How Can I Access the Brown Corpus in Java (aka outside of NLTK)

1k Views Asked by At

I'm trying to write a program that makes use of natural language parts-of-speech in Java. I've been searching on Google and haven't found the entire Brown Corpus (or another corpus of tagged words). I keep finding NLTK information, which I'm not interested in. I want to be able to load data into a Java program and sum up occurrences of words (and what % likelihood they are to be what part-of-speech).

I do not want to use a Java library like the Stanford one, I want to play with the corpus data myself.

3

There are 3 best solutions below

1
On BEST ANSWER

Here's a link to the download page for the Brown Corpus: http://www.nltk.org/nltk_data/

All the files are zip files. The data format is described on the Brown Corpus Wikipedia. I dunno what else to say. From there things should be obvious.

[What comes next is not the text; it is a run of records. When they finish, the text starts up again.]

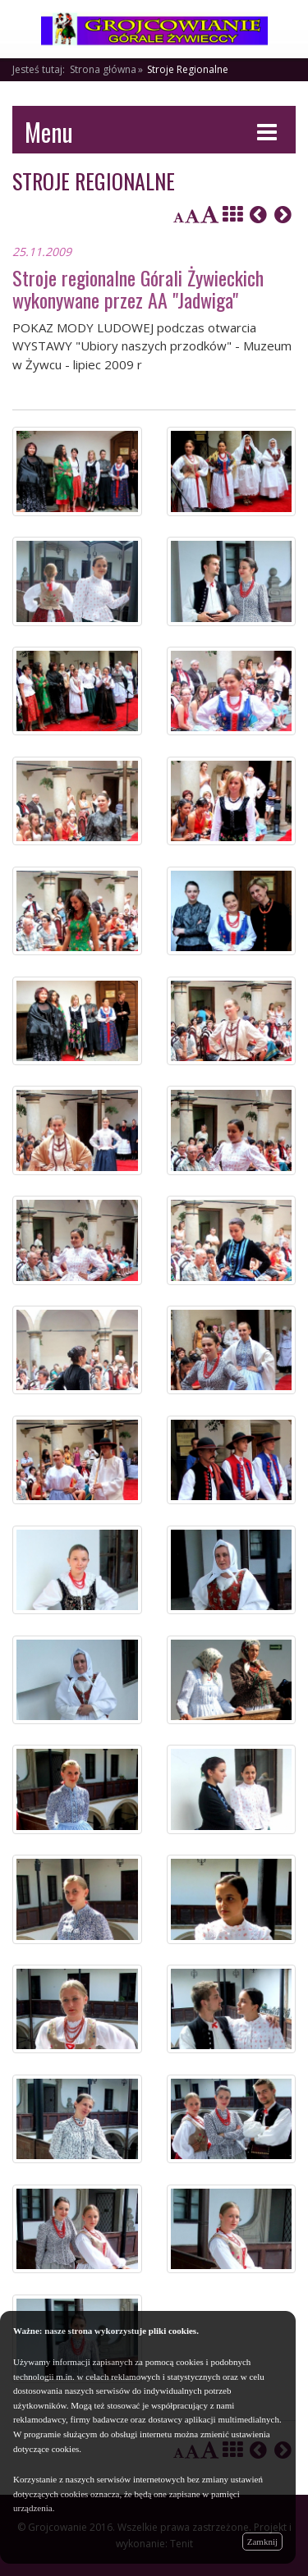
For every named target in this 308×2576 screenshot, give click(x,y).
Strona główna (103, 69)
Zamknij (262, 2541)
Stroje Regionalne (187, 69)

EDIT: if you want original source data, I think there's some corpuses out there that have their data. However usually the point is to let someone else do the sampling. Also, note this from the the Wikipedia entry: "Each sample began at a random sentence-boundary in the article or other unit chosen, and continued up to the first sentence boundary after 2,000 words." So the data for the Brown Corpus is essentially randomized. Even if you had the original texts you might not be able to guess where they sampled.

3
On

If you don't want to mess with the NLTK interface: The Brown corpus has been deposited at the Internet Archive (archive.org). On https://archive.org/details/BrownCorpus you'll find a link to a zip archive containing the entire corpus. (Also a torrent link, but it doesn't seem worth the trouble for 3.2 MB.)

4
On

Data is data. The NLTK data is not in an obscure, encrypted, or difficult format. Just write java code to read it. You might find a shortcut in WEKA, or you might not.